■ Input
__________

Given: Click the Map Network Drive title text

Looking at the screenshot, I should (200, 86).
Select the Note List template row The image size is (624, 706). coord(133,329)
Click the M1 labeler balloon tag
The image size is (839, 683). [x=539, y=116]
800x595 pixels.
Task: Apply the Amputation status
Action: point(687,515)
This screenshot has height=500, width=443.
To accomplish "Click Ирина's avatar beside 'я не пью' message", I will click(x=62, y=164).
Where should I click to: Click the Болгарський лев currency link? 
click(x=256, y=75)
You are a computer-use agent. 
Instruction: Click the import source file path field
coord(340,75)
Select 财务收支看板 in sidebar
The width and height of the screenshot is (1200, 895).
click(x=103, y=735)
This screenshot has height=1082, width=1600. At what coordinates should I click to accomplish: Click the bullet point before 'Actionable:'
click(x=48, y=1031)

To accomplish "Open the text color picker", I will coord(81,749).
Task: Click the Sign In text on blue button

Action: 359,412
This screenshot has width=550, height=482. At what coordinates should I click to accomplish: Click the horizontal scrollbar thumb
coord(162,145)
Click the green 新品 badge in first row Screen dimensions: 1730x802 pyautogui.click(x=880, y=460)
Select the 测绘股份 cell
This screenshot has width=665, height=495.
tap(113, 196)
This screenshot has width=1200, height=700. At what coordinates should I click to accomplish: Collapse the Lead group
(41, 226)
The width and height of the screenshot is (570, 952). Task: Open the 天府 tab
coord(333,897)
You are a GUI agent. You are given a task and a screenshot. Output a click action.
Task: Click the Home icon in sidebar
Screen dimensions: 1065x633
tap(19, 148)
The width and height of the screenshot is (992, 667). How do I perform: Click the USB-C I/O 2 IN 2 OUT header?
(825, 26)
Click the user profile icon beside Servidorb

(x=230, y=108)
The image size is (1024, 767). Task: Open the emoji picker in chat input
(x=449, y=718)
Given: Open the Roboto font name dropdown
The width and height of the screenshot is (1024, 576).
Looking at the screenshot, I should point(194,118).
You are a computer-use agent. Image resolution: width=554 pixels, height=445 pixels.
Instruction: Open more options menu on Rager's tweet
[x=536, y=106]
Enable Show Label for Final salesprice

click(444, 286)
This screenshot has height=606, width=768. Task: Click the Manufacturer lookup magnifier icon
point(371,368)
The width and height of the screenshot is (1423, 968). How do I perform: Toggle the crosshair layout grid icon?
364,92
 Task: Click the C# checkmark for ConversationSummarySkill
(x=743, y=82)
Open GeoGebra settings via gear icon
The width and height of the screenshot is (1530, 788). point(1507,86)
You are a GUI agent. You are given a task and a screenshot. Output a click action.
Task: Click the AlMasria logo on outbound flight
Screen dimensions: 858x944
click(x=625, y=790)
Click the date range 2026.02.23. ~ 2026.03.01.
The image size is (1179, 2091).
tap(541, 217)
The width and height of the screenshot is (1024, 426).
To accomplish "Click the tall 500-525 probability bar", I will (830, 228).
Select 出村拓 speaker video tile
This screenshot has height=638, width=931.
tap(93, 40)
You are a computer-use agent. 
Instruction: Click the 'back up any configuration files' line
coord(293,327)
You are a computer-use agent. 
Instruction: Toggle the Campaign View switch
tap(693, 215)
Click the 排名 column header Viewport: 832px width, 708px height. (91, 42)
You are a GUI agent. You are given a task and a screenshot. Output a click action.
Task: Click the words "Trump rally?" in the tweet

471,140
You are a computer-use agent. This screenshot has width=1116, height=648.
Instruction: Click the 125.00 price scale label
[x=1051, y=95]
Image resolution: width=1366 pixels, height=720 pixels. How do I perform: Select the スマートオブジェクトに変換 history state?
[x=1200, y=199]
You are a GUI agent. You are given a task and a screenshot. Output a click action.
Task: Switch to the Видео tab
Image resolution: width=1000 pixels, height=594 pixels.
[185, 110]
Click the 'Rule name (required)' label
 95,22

__________

Look for the string "sidebar" in the records, and copy every line where it is found.

■ Response for this exercise
Select 财务收支看板 in sidebar
Task: Click the Home icon in sidebar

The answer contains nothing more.